Biotope versöhnten Lebens
Lasst euch versöhnen mit Gott und mit seiner Schöpfung! Dann seid ihr wirklich die neue Schöpfung, der Vortrupp des Lebens, den Jesus auf den Weg gebracht hat. Und im Römerbrief (Kapitel 8) hat Paulus ja darauf hingewiesen, dass es nicht nur Menschen sind, die auf diese neue versöhnte Menschheit warten. Die ganze Schöpfung wartet sehnsüchtig darauf, dass die Menschen offenbar werden, die nicht mehr aus Angst und Misstrauen heraus denken und handeln.
Diese Menschen werden voll enthüllt werden, wenn Himmel und Erde neu geworden sind. Aber Paulus macht seinen Leuten klar, dass schon jetzt, mitten in der alten Welt, die neue Schöpfung begonnen hat: da, wo Jesus Einfluss gewonnen hat, wo Menschen „in Christus“ sind. Da kann man heute schon aufatmen, da kann man jetzt schon ein alternatives Miteinander erleben, das nicht mehr im Zeichen von Angst und Misstrauen steht. Jetzt schon gibt es dank Jesus Menschen und Gemeinschaften, die die Gerechtigkeit und Treue Gottes verkörpern. Und so entstehen nicht nur Biotope versöhnten Lebens unter den Menschen, sondern auch ganz buchstäblich Biotope, wo Mensch und Schöpfung versöhnt miteinander leben, schon jetzt.

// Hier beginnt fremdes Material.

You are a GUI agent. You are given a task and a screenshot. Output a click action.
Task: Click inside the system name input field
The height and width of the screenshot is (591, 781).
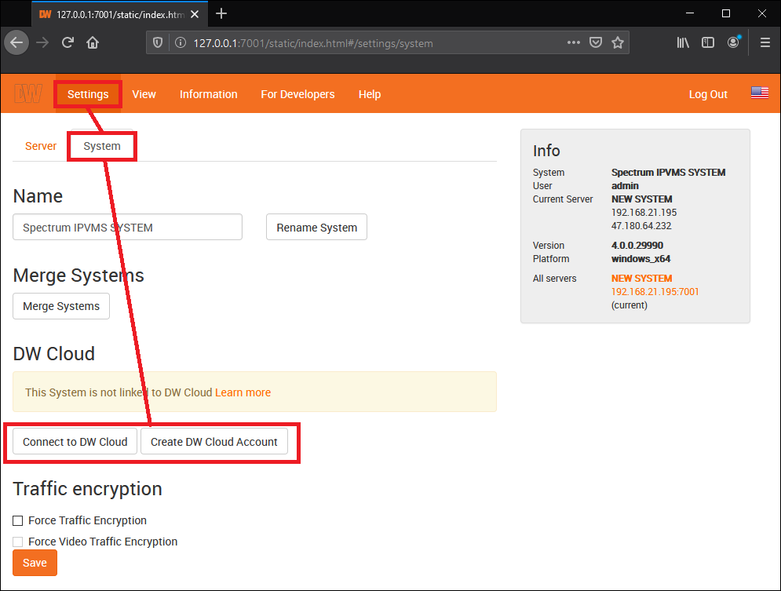click(127, 227)
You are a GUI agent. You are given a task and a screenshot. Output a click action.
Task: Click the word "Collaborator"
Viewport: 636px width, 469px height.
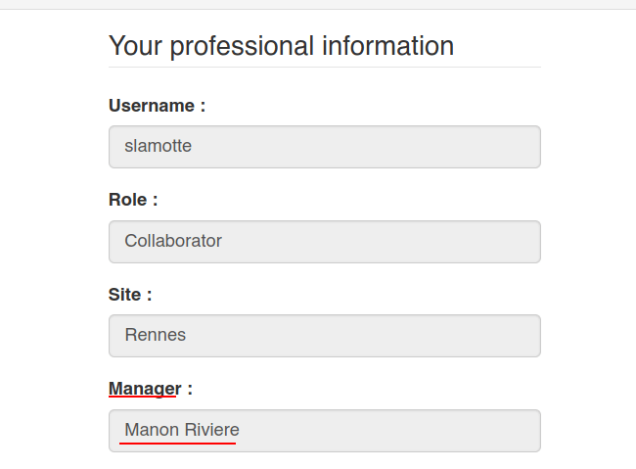point(173,241)
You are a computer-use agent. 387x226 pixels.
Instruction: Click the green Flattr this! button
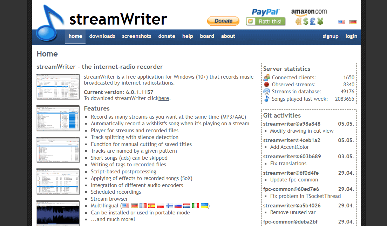coord(266,21)
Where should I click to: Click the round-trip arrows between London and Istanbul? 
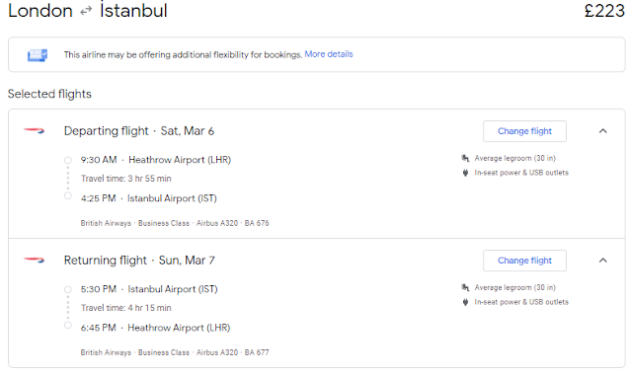pos(86,11)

In Christus sind wir neue Schöpfung, und das drückt sich auch aus in den Gärten, wo die menschlichen und die nicht menschlichen Bewohner dieses Planeten versöhnt miteinander auskommen und sich gegenseitig aneinander freuen können. Manches davon wird unseren Zeitgenossen merkwürdig und ungewohnt vorkommen, wir werden noch vieles in den Gemeindebriefen erklären müssen, aber das soll uns keine Sorge machen. Wir können uns mutig dazu bekennen, dass bei uns die neue Schöpfung begonnen hat.

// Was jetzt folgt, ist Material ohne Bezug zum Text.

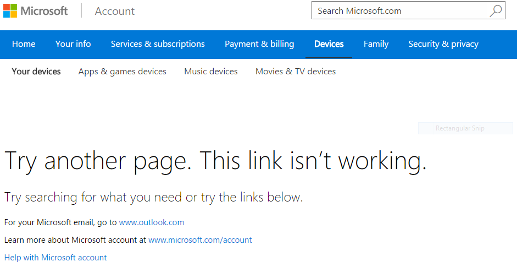
Task: Select the Payment & billing tab
Action: coord(259,44)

„Neue Schöpfung“ ist kein Zustand
Man braucht Konsequenz und Nachdenken, um einen Garten allmählich zu einem Ort der Versöhnung von Mensch und Mitgeschöpfen zu machen. Genauso braucht man Konsequenz, um unsere Gedanken und Vorstellungen über die Welt zu revidieren, eine nach der anderen. Neue Schöpfung ist kein Zustand, sondern eine Bewegung, ein Prozess, ein Weg der Umkehr. Die Blühwiesen und die summenden Insekten brauchen ja auch ihre Zeit, um anzuwachsen und Wurzeln zu schlagen, um Vertrauen zu fassen und in ihre Räume hinein zu wachsen. Ein Gärtner braucht Geduld und Konsequenz, bis er nach Jahren die Früchte seiner Arbeit sehen kann.
Und so kann beides miteinander wachsen: neue Gemeinschaften unter den Menschen und ein neues Miteinander zwischen vielen Arten dieser sehr unterschiedlichen Bewohner unseres schönen Planeten.